### [Collected data]
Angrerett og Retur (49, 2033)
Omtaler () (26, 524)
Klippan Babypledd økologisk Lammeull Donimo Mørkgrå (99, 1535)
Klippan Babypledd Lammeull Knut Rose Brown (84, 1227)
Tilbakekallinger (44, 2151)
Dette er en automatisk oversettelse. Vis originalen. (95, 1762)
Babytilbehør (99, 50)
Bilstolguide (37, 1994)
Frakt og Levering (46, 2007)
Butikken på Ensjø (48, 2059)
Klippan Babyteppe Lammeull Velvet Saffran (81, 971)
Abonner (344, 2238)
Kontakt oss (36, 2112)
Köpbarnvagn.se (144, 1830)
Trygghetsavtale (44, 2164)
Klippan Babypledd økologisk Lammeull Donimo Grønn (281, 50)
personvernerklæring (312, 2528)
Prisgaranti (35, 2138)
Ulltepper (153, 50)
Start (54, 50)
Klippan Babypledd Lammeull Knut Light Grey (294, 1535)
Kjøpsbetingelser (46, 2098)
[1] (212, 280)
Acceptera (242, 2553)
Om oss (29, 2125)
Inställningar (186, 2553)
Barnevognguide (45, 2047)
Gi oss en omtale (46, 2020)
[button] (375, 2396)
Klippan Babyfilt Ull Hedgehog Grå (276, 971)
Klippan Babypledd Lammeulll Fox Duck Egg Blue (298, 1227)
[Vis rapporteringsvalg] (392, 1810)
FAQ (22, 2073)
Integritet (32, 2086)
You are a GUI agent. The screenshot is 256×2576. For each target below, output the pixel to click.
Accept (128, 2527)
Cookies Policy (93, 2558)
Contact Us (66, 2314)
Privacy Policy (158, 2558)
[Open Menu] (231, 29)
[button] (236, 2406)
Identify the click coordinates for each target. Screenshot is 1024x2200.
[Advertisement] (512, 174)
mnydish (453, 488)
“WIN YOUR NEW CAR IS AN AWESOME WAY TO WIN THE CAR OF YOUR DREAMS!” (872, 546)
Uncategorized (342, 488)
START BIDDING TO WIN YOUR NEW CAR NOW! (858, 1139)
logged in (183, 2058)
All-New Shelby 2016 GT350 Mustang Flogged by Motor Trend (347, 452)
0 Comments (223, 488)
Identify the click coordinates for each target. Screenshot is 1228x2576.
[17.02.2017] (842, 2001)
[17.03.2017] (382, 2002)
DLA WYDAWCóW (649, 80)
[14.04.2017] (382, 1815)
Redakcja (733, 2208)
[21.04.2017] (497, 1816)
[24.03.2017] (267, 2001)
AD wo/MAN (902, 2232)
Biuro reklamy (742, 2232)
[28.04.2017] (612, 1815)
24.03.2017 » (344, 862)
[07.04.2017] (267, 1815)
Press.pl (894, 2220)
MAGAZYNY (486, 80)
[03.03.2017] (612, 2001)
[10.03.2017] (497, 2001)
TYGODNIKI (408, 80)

### [EXERCISE INSTRUCTIONS]
An exact copy of all the records is what is needed here.

### [RESPONSE TO THIS EXERCISE]
Angrerett og Retur (49, 2033)
Omtaler () (26, 524)
Klippan Babypledd økologisk Lammeull Donimo Mørkgrå (99, 1535)
Klippan Babypledd Lammeull Knut Rose Brown (84, 1227)
Tilbakekallinger (44, 2151)
Dette er en automatisk oversettelse. Vis originalen. (95, 1762)
Babytilbehør (99, 50)
Bilstolguide (37, 1994)
Frakt og Levering (46, 2007)
Butikken på Ensjø (48, 2059)
Klippan Babyteppe Lammeull Velvet Saffran (81, 971)
Abonner (344, 2238)
Kontakt oss (36, 2112)
Köpbarnvagn.se (144, 1830)
Trygghetsavtale (44, 2164)
Klippan Babypledd økologisk Lammeull Donimo Grønn (281, 50)
personvernerklæring (312, 2528)
Prisgaranti (35, 2138)
Ulltepper (153, 50)
Start (54, 50)
Klippan Babypledd Lammeull Knut Light Grey (294, 1535)
Kjøpsbetingelser (46, 2098)
[1] (212, 280)
Acceptera (242, 2553)
Om oss (29, 2125)
Inställningar (186, 2553)
Barnevognguide (45, 2047)
Gi oss en omtale (46, 2020)
[button] (375, 2396)
Klippan Babyfilt Ull Hedgehog Grå (276, 971)
Klippan Babypledd Lammeulll Fox Duck Egg Blue (298, 1227)
[Vis rapporteringsvalg] (392, 1810)
FAQ (22, 2073)
Integritet (32, 2086)
You are a GUI agent. The screenshot is 256×2576. For each target below, output the pixel to click.
Accept (128, 2527)
Cookies Policy (93, 2558)
Contact Us (66, 2314)
Privacy Policy (158, 2558)
[Open Menu] (231, 29)
[button] (236, 2406)
Identify the click coordinates for each target. Screenshot is 1024x2200.
[Advertisement] (512, 174)
mnydish (453, 488)
“WIN YOUR NEW CAR IS AN AWESOME WAY TO WIN THE CAR OF YOUR DREAMS!” (872, 546)
Uncategorized (342, 488)
START BIDDING TO WIN YOUR NEW CAR NOW! (858, 1139)
logged in (183, 2058)
All-New Shelby 2016 GT350 Mustang Flogged by Motor Trend (347, 452)
0 Comments (223, 488)
Identify the click coordinates for each target. Screenshot is 1228x2576.
[17.02.2017] (842, 2001)
[17.03.2017] (382, 2002)
DLA WYDAWCóW (649, 80)
[14.04.2017] (382, 1815)
Redakcja (733, 2208)
[21.04.2017] (497, 1816)
[24.03.2017] (267, 2001)
AD wo/MAN (902, 2232)
Biuro reklamy (742, 2232)
[28.04.2017] (612, 1815)
24.03.2017 » (344, 862)
[07.04.2017] (267, 1815)
Press.pl (894, 2220)
MAGAZYNY (486, 80)
[03.03.2017] (612, 2001)
[10.03.2017] (497, 2001)
TYGODNIKI (408, 80)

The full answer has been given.